The most common form of the wave equation used in FWI is the variable density acoustic wave equation, which assumes no S-waves. Acoustic FWI may be appropriate in many cases because it is usually sufficient to consider only P-wave propagation to save processing time. In such scenarios, modeling of wave propagation depends only on density ρ and VP, as it is well known that PP reflection (P-wave down/P-wave up) at normal incident angle is largely determined by the acoustic impedance IP=ρVP. However, acoustic impedance IP alone is not always a good indicator of reservoir rocks and types because fluid types can be better retrieved from elastic parameters such as VP/VS. As a result, multi-parameter elastic FWI approaches to invert for IP and VP/VS have been proposed. For example, Wang et al. (2017) propose an approach that decomposes data into offset or angle groups and performs elastic FWI on them in sequential order. Their approach utilizes the relationship between reflection energy and reflection angle, or equivalently, offset dependence in elastic FWI. For example, their approach may be implemented by extracting only PP-mode data from seismic data, and inverting the PP-mode data sequentially in two or more different offset ranges, each offset range inversion determining at least one physical property parameter, wherein in a second and subsequent inversions, parameters determined in a previous inversion are held fixed. Physical parameters include, but are not limited to, VP, VS, and ρ.
The ability to simulate elastic waves in the subsurface and match the seismic data at near, mid, far, and ultra-far (i.e., beyond 45°) offsets provides the opportunity to extract more detailed subsurface properties. However, the amplitude of the data at far and ultra-far offsets not only depends on the elastic parameters of the medium, but also on anisotropy and attenuation. Unfortunately, existing elastic FWI approaches rely on conventional anisotropy models obtained from imaging that are typically low-frequency (spatially smooth) and do not show inhomogeneous variations in anisotropy such as layer to layer contrasts or geobody contrasts. Consequently, the inverted VP results tend to be contaminated by anisotropy effects. The need exists, therefore, for an approach that effectively takes into account crosstalk between VP and anisotropy in elastic FWI in order to fit the amplitude data at large offsets.
The present disclosure provides methods for incorporating an inhomogeneous anisotropy model in seismic inversion. In some embodiments, the inhomogeneous anisotropy model may be incorporated in elastic FWI to improve the stability and accuracy of inversion for a third parameter such as VP and/or ρ. Alternatively, the inhomogeneous anisotropy model may be used to invert for multiple parameters simultaneously.

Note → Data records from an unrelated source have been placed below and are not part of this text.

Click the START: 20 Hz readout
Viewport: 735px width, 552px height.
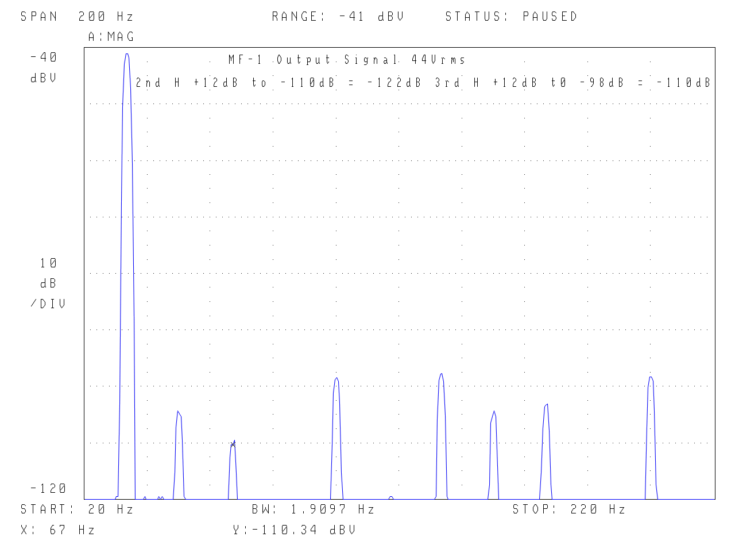click(77, 509)
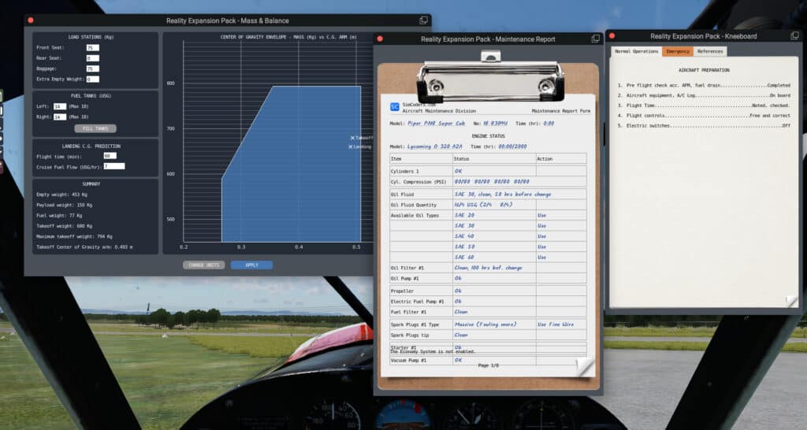Pop out the Maintenance Report window
This screenshot has width=807, height=430.
tap(595, 39)
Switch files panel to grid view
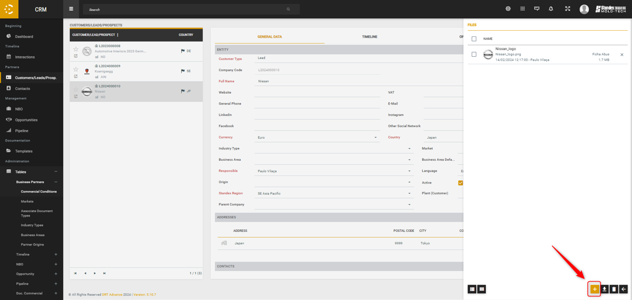This screenshot has width=632, height=300. pos(481,289)
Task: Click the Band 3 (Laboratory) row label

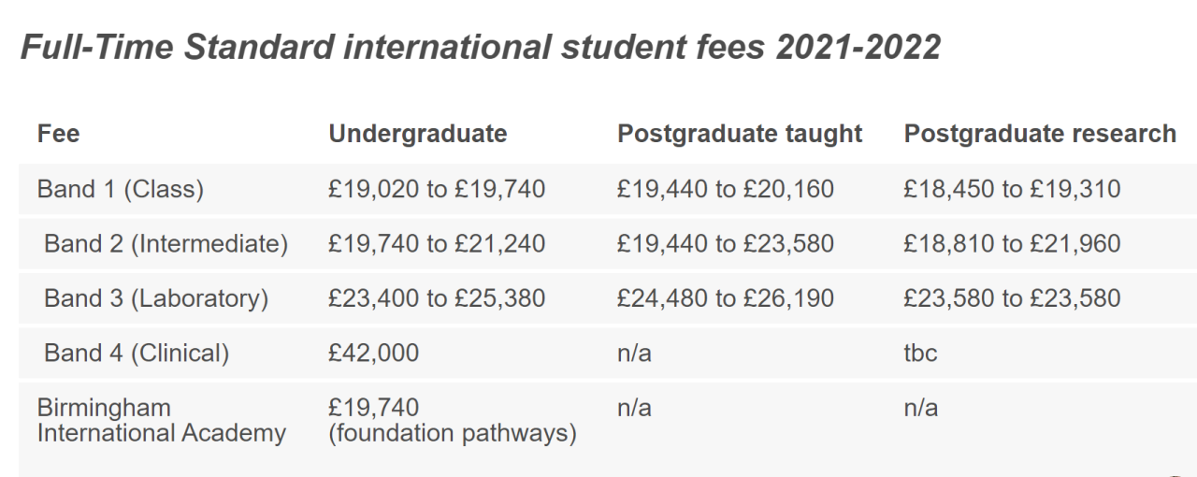Action: coord(156,298)
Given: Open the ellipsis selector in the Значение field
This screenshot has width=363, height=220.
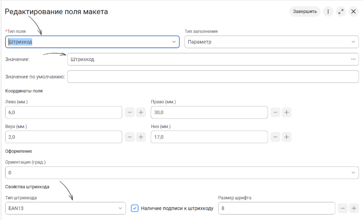Looking at the screenshot, I should (x=353, y=59).
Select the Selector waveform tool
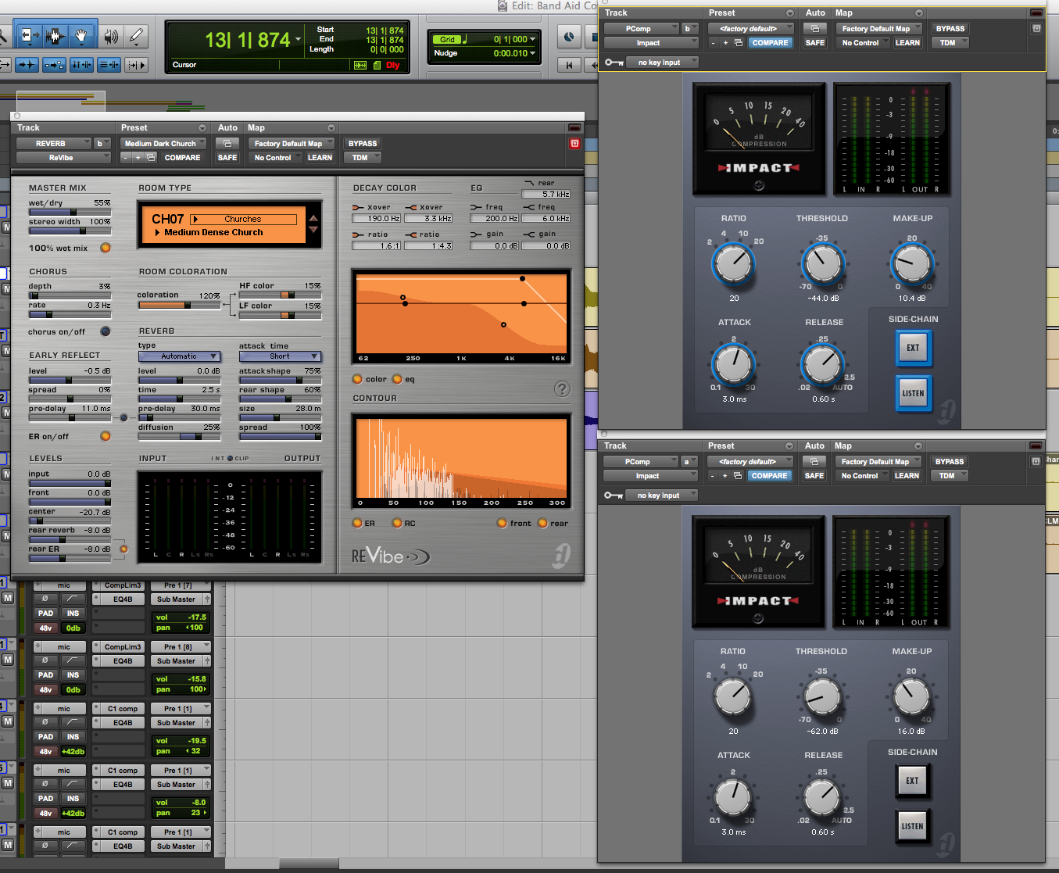Viewport: 1059px width, 873px height. [55, 36]
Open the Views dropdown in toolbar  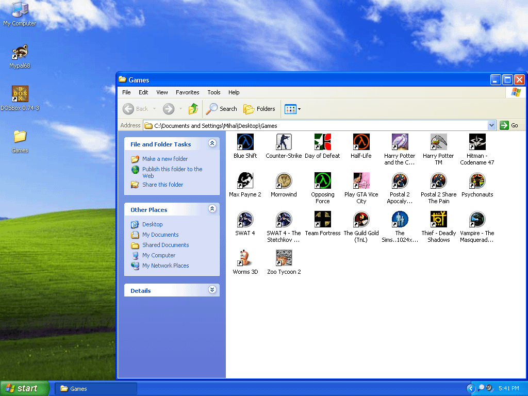pyautogui.click(x=293, y=109)
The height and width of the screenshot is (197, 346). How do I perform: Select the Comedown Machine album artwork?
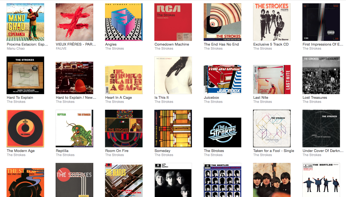click(x=173, y=22)
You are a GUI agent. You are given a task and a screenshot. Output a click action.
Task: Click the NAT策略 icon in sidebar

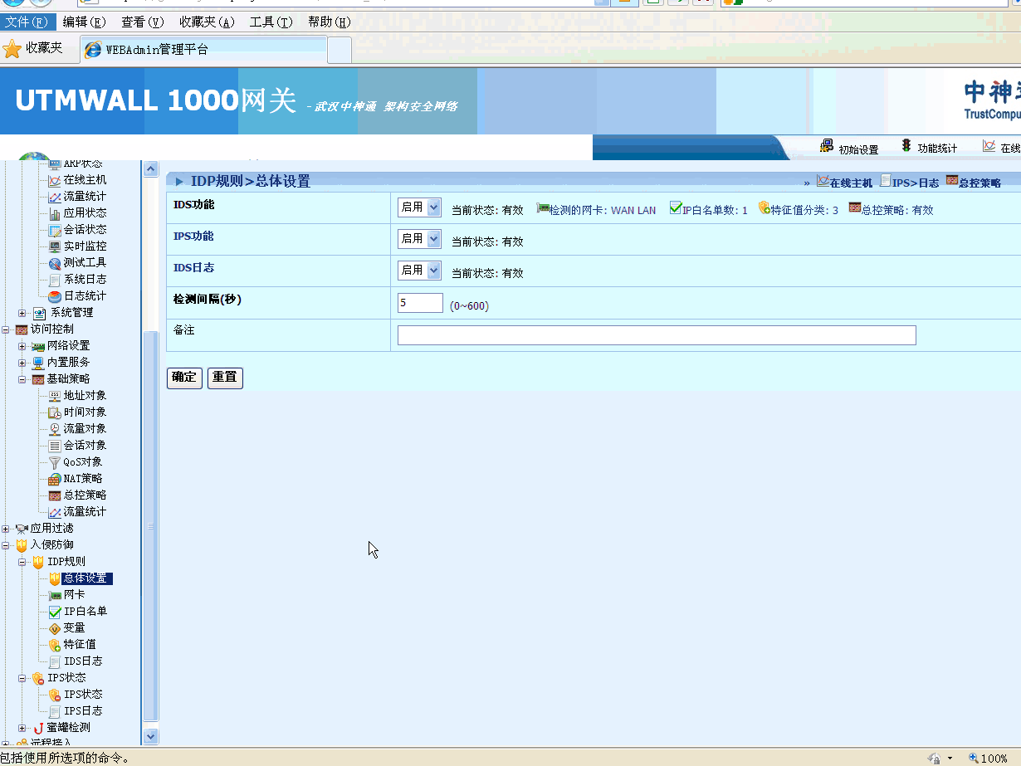coord(55,479)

The present disclosure also provides computer-implemented methods for inversion of seismic data to infer subsurface physical property parameters, including any one of P-wave velocity VP, S-wave velocity VS, density, lambda, mu, and combinations thereof. One method comprises constructing an inhomogeneous anisotropy model; and inverting the seismic data in a sequential or simultaneous approach to obtain at least one subsurface physical property parameter using an elastic inversion algorithm and the inhomogeneous anisotropy model. Another method comprises constructing an inhomogeneous anisotropy model and an inhomogeneous VS/VP or VP/VS model; and inverting the seismic data in a sequential or simultaneous approach to obtain at least one subsurface physical property parameter using an elastic inversion algorithm and the inhomogeneous anisotropy model and the inhomogeneous VS/VP or VP/VS model. A third method comprises constructing an inhomogeneous VS/VP or VP/VS model; and inverting the seismic data in a sequential or simultaneous approach to obtain at least one subsurface physical property parameter using an elastic inversion algorithm and the inhomogeneous VS/VP or VP/VS model.
Constructing an inhomogeneous anisotropy model may comprise deriving geobodies from at least one of seismic facies analysis, regional geologic information, or seismically derived earth models; and adjusting at least one of ε, δ, γ, or parameters of the elastic stiffness tensor matrix in a homogeneous anisotropy model in areas corresponding to the geobodies. For example, where the geobodies are sand geobodies, ε and δ may be adjusted to be less than or equal to zero. Constructing an inhomogeneous VS/VP or VP/VS model may comprise deriving geobodies from at least one of seismic facies analysis, regional geologic information, or seismically derived earth models; and adjusting values in a homogeneous VS/VP or VP/VS model in areas corresponding to the geobodies. For example, where the geobodies are sand geobodies, areas corresponding to sand may be assigned lower VP/VS values if constructing a VP/VS model, or assigned higher VS/VP values if constructing a VS/VP model.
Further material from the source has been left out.